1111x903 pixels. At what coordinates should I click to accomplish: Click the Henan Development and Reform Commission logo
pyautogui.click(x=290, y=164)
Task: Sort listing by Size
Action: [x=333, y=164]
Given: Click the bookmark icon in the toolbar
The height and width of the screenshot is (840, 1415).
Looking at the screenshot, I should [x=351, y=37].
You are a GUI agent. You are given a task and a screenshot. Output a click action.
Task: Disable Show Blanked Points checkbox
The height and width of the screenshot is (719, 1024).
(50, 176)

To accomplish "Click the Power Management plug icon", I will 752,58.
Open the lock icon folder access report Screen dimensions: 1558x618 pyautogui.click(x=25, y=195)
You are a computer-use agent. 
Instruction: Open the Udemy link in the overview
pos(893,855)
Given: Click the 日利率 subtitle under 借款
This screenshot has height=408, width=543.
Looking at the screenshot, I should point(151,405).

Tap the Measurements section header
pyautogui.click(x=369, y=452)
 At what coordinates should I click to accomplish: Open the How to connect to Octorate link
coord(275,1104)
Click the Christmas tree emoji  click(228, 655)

※ ※ ※

Repeat the line containing "Given: Click the 日利率 subtitle under 借款" and all subsequent lines through the final line of the data, exactly and with no others.

Given: Click the 日利率 subtitle under 借款
This screenshot has height=408, width=543.
Looking at the screenshot, I should point(151,405).

Tap the Measurements section header
pyautogui.click(x=369, y=452)
 At what coordinates should I click to accomplish: Open the How to connect to Octorate link
coord(275,1104)
Click the Christmas tree emoji  click(228, 655)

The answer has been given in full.